Well found out the cause for this and unfortunately it has a really bad ending... So everything that could be checked has been checked and his health just keeps getting worse... Muscles wasting, extremely tired, refuses to eat dry food(has been fed it his whole life) on top of the eye issue... When this started a couple weeks ago we had a dog that had an eyelid issue but overall a happy and decently active dog(considering hip problems)... Towards the end he would lay in one place all day unless you make him move and sometimes made lil crying sounds... About four days ago I noticed a large firm lump on one side of his belly... Got him into the vet today and xrays taken and turns out to be an extremely large tumor... The firm lump was really his stomach being pushed to the side because of the tumor... The theory is the tumor spread and that was the reason for the eye and some other nerve issues.... We had another dog that had the same problem and we let it go on for a couple days and he went through alot of pain because of it(spleen ruptured)... So we decided to put Lucky to sleep today... If his health continued to decline like it was he would not have made it another week.... So feel horrible about it but think it was the best choice we had....


----------



## Jersey's Mom (Nov 25, 2007)

I'm so sorry to hear that you lost Lucky today. I can imagine how difficult this decision was for you, but it was the right thing to do. I know there's nothing I could say to make this hurt any less for you, but I will keep you and your family in my thoughts.

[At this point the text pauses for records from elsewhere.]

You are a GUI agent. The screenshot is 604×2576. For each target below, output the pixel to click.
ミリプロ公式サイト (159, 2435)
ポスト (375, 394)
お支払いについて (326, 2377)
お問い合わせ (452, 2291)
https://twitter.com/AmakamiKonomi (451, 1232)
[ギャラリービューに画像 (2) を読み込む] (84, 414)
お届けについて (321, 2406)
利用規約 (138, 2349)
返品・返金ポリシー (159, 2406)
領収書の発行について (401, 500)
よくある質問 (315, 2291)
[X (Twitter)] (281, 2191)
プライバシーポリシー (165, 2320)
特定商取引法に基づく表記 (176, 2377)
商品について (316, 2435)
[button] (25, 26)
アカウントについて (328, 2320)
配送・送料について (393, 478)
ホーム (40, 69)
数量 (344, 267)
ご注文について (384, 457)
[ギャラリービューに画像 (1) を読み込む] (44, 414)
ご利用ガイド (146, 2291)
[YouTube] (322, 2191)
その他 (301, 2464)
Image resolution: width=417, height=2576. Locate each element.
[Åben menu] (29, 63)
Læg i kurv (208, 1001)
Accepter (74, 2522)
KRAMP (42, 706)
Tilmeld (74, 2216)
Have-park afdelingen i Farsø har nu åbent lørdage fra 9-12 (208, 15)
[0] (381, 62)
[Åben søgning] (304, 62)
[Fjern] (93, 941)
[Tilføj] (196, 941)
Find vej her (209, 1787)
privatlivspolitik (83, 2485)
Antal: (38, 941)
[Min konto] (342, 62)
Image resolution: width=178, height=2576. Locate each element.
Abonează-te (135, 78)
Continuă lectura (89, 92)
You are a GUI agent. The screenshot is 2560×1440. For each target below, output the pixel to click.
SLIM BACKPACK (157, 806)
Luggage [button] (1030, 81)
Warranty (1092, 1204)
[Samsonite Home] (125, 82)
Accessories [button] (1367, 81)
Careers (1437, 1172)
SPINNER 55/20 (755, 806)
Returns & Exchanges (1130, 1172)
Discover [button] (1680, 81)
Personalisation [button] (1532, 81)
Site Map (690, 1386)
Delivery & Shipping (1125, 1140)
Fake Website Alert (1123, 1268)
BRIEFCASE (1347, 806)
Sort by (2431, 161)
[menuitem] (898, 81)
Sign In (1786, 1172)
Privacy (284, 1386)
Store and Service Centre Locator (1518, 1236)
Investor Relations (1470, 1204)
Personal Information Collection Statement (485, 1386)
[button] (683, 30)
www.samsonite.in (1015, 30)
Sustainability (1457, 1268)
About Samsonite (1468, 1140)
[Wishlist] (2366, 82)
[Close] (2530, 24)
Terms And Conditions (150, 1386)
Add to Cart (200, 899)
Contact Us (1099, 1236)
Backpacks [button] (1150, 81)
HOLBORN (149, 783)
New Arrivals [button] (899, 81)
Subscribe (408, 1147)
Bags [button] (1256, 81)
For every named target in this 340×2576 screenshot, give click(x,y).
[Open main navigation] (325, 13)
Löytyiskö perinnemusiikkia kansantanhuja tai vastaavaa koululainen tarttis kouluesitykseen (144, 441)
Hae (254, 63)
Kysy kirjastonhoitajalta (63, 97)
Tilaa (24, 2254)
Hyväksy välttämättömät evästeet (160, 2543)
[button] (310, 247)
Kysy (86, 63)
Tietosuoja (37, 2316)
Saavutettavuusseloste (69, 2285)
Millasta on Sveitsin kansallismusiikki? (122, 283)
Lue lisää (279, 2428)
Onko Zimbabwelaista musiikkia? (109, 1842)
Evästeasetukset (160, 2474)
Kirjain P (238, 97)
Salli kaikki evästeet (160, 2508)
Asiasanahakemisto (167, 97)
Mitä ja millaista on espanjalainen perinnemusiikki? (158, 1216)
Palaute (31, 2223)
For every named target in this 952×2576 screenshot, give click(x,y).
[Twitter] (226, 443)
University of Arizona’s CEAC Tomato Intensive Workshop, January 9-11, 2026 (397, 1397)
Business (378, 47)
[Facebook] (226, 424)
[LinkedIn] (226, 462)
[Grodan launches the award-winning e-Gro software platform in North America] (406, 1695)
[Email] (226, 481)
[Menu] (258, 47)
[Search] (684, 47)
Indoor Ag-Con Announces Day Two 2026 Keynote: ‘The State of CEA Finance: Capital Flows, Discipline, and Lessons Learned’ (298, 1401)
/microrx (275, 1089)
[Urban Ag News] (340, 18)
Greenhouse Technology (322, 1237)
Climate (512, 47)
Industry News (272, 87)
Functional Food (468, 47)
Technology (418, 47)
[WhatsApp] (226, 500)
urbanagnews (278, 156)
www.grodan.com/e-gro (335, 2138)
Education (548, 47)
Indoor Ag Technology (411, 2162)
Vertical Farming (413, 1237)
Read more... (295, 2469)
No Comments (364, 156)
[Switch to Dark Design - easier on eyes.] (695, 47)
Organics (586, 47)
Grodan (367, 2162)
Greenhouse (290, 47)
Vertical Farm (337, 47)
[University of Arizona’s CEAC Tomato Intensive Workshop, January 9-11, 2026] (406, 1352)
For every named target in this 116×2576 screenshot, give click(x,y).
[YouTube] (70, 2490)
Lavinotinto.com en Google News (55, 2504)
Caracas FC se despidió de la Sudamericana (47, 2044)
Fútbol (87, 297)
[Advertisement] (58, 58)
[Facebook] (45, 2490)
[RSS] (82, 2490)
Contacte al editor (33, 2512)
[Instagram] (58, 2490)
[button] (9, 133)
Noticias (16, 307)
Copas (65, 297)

Godspeed Lucky, run free and play hard!

Julie and Jersey


----------



## BeauShel (May 20, 2007)

I am so sorry about Lucky. We wil light a candle for him and you in memory. The only comfort I can give you is that at least he is out of pain now and running free with your other dog. I know it is painful but please try to remember the good times and not the last couple of weeks. Run free sweet boy and know you were well loved by your family.


----------



## Nanika (Jan 10, 2008)

I am sorry to hear that Lucky has gone to the bridge...I know that this is a difficult time for you but he is at peace now and it will come for you in time. You were lucky enough to have him for many, many good years (13 is OLD) and he is now free from pain and discomfort. You and your family will be in our prayers...


----------



## daisydogmom (Feb 26, 2007)

I am just so sorry for your loss. It sounds like you made the best possible decision for your pup since he was just so sick... Rest in peace Lucky.


----------



## Tahnee GR (Aug 26, 2006)

I am so so sorry for your loss-I know exactly how you feel. You made absolutely the right decision for your boy. These decisions are so hard even when we know it is the best one for our furkids.


----------



## russwards (May 1, 2010)

*3rd eye lid issues*

I have been reading all the posts about Lucky and I am crying like a baby! My poor Quigley is almost 5 years old. We didn't have him as a pup, but he does have some development problems. His hips are bad, his bladder leaks quite a bit, and he has had cronic ear infections. However he is a gorgeous, huge oversized (large paws, very tall) retriever. About two weeks ago his one 3rd eyelid came up over his eye about half way, his bottom eyelid is droopy and pulling away. I took him to the vet and they did a test by putting drops into his eye - if his eye went back to normal then their was no brain issues/tumours , they also thought maybe the ear infections were the cause. He was again on Otomax, antibiotics and prednizone. We went back for a check up last week and still has the otomax in one ear, other drops for his right ear. His next appointmnet is on thursday, but last night both eyes are now covered by the third eye lid, both eye lids are drooping and looks horrible. Please help!!
lI don't want this to end like Lucky.


----------



## Noey (Feb 26, 2009)

Sorry to hear about your loss of Lucky. Perhaps your story will help others get results for pups with similar issues.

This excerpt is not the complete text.